Um ano da tragédia-crime no litoral norte de São Paulo

Toda a água que atingiu o litoral norte no carnaval de 2023 durou menos de 24 horas, mas a tragédia não terminou com as chuvas: ela ainda acontece, todos os dias, quando as pessoas sobem o morro encharcado e rezam para que ele não venha abaixo

por Fernanda Biasoli e Semíramis Biasoli, em Diplomatique Brasil

Para os moradores do litoral norte de São Paulo, a madrugada do dia 19 de fevereiro de 2023 ressoa em looping em suas memórias há quase um ano. Toda a água que atingiu o território naquele sábado de carnaval durou menos de 24 horas, mas a tragédia não terminou com as chuvas: ela ainda acontece, todos os dias, quando as pessoas sobem o morro encharcado e rezam para que ele não venha abaixo. Foram 683 milímetros registrados em poucas horas, segundo dados do Centro Nacional de Monitoramento e Alertas de Desastres Naturais (Cemaden) e do Instituto Nacional de Meteorologia (Inmet). Em 2024, um ano depois, os moradores da região ainda não puderam descansar em suas casas com a certeza de uma fundação firme abaixo de seus pés e um teto seguro sobre suas cabeças.

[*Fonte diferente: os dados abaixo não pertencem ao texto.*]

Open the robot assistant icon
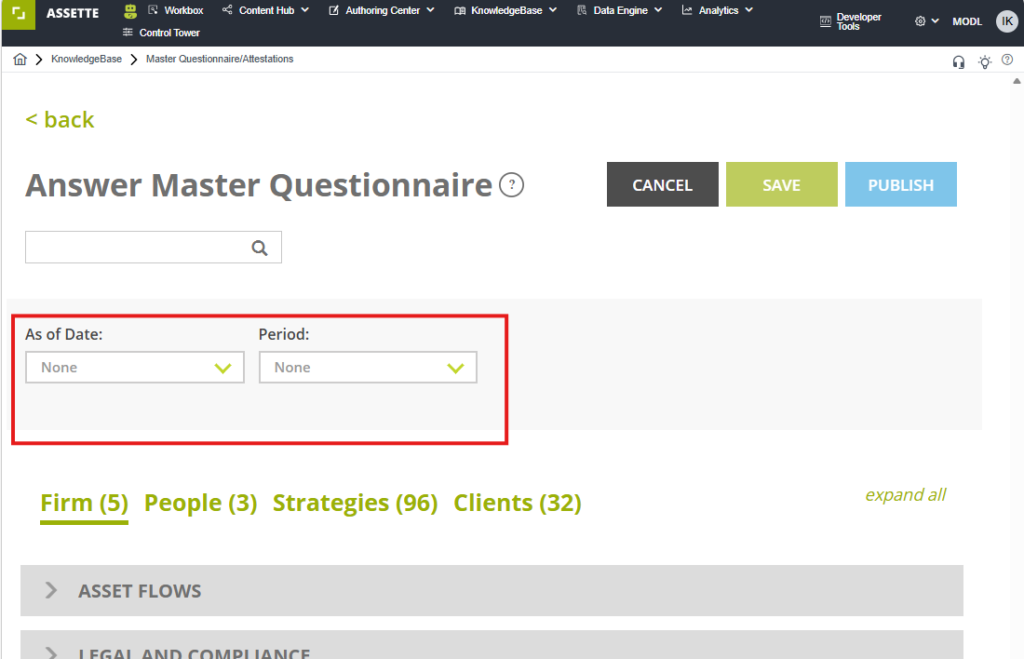Screen dimensions: 1024x659 130,11

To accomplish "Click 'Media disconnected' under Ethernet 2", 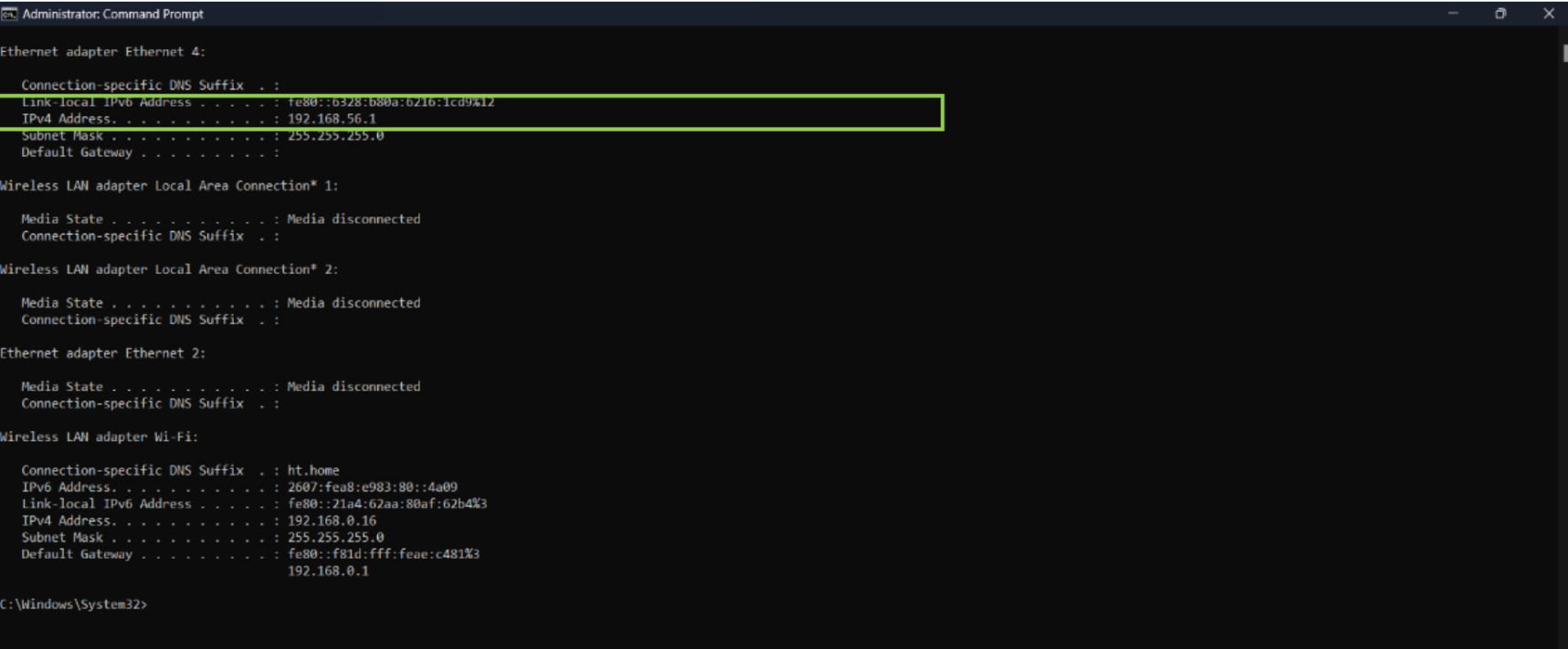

No carnaval do ano passado, as marchinhas deram lugar ao lamento por tudo aquilo que se foi: amores, amigos, familiares e o sonho de uma vida segura e digna. Mas, neste ano, o coro entoado tem o tom de luta, reivindicação e justiça. Nas cidades de São Sebastião e Ubatuba, as mais atingidas pelas chuvas, esse canto é puxado por dois movimentos sociais que atuam junto à população. Tanto a União dos Atingidos, quanto a Amovila (Associação de Moradores da Vila Sahy) são organizações territoriais que promovem a articulação dos moradores que, até hoje, buscam por justiça social, ambiental e climática.

Diante de um cenário de emergência, a cidade se organizou. Movimentos que já existiam, como a Amovila, se fortaleceram. Outros novos, como a União dos Atingidos, chegaram para somar. Juntos, mobilizaram a luta pelo direito básico da moradia digna. Incentivar e fortalecer as organizações de base, que atuam diretamente nos territórios, é uma peça fundamental do quebra-cabeça pela justiça social e climática.

Afinal, essa é uma história sem fim. Como se não bastasse o medo do morro descer e cobrir suas casas, a população de São Sebastião agora teme pela água que brota do chão. Isso porque um dos locais indicados pelo governo do Estado de São Paulo para desapropriação e construção de moradias para as famílias afetadas, no bairro de Cambury, não é um local indicado para construção de moradias: ele alaga. A “fazendinha”, como foi apelidada pela população, é um terreno de extrema importância para a drenagem natural do local, situado na franja do Parque Estadual da Serra do Mar. Essa é a última área de alagamento natural não ocupada da região, sendo fundamental para a regulação das enchentes na bacia hidrográfica do rio Camburi.

No bairro ao lado, a situação é parecida. O condomínio popular que está prestes a ser entregue na Vila Baleia Verde ainda nem ficou pronto e já é um retrato do descaso social e ambiental das autoridades municipais e estaduais no gerenciamento do caso. O local, quando ainda estava em construção, alagou após cerca de 100 milímetros de chuva atingirem a cidade, em junho de 2023.

No dia 19 de fevereiro de 2024, faz um ano que a tragédia anunciada em São Sebastião vitimou 65 pessoas e deixou rastros ambientais marcantes para qualquer um que visite o litoral norte de São Paulo. Um ano de insegurança para uma população que se estremece a cada chuva anunciada. Um ano em que a população se vê obrigada a deixar o medo no pé do morro e subir de cabeça erguida e mãos em preces. Em 19 de fevereiro de 2024, completa-se um ano de tragédia-crime e de mobilização popular contínua das comunidades locais. Eles seguem em luto, mas, sobretudo, na luta por seus direitos como cidadãos e trabalhadores brasileiros.